Structural, biophysical and evolutionary consequences of PncA mutations

Looking at the SNAP231 and PROVEAN32 scores, which consider evolutionary information to predict functionally important nonsynonymous mutations, we observed that resistant mutations were always associated with deleterious scores, while susceptible mutations were scored neutral (Table S1; Fig. 3). This suggest that although mutations were spread throughout the protein, mutations associated with resistance were having a stronger effect on the structure and function of the protein.

Figure 3
figure 3

PCA analysis of key molecular features distinguishing resistant and susceptible mutations. Features used for model building are represented as boxplots for explanatory data analysis.
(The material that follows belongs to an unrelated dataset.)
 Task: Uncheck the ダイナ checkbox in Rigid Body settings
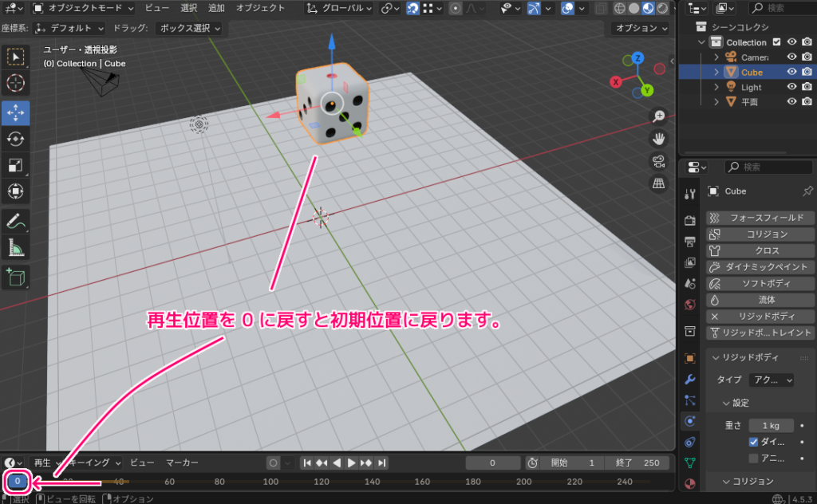(754, 443)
The resistant associated mutations (R) are represented as red and the susceptible mutations (S) as blue. (***p < 0.0001, Welch two sample t-test).

The wild-type environment also provided information to differentiate between resistant and susceptible mutations, which included relative solvent accessibility (RSA), residue depth and secondary structure of the wild-type residue (Table S1; Fig. 3). This showed that resistant mutations tended to be found at buried residues that were less solvent exposed (average RSA of 0.18 for resistant mutations compared to 0.39 for susceptible; average residue depth of 1.09 Å for resistant mutations compared to 0.75 Å for susceptible; Table S1). These values were consistent with susceptible mutations being in regions that have milder effects on protein stability and activity than the resistance mutations.
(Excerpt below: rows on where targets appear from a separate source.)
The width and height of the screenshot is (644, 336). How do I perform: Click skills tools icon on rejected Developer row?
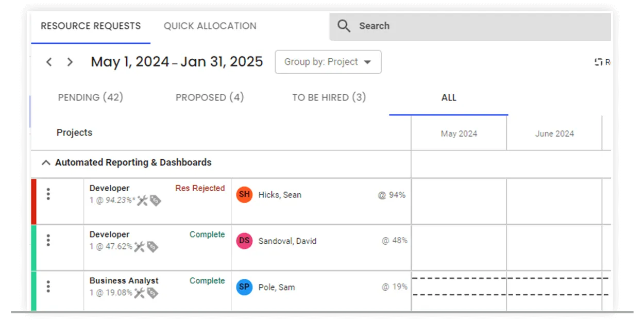click(x=142, y=201)
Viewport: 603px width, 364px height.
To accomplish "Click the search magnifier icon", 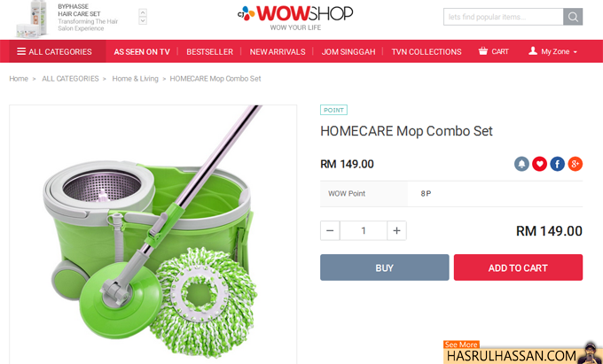I will [x=573, y=17].
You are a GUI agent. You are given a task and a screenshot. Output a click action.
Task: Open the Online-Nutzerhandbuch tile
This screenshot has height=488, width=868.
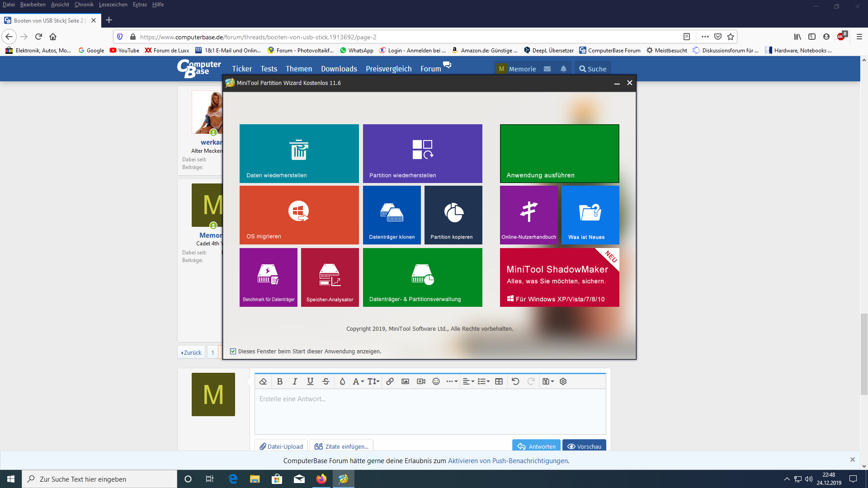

The impact of the resistant and susceptible mutations on protein folding, stability and conformation were assessed using biophysical tools which relies on graph-based signatures to calculate the change in Gibb’s free energy, like mCSM-Stability33, DUET34 and DynaMut35. The effect of the mutations on the binding affinity for PZA were assessed using mCSM-Lig36. We observed that resistant mutations led to large decreases in PncA stability and conformational flexibility, while susceptible mutations were associated with milder changes (Table S1; Fig. 3). This is consistent with what we have observed previously for non-essential and drug activating proteins37. While resistant mutations, however, tended to be located closer to the PZA binding site (average < 10 Å from the PZA; Fig. 3), we did not see a significant difference in the distribution of the effects of resistant and susceptible mutations on PZA binding affinity (Table S1, Fig. S2), likely due to the importance of other molecular effects leading to resistance.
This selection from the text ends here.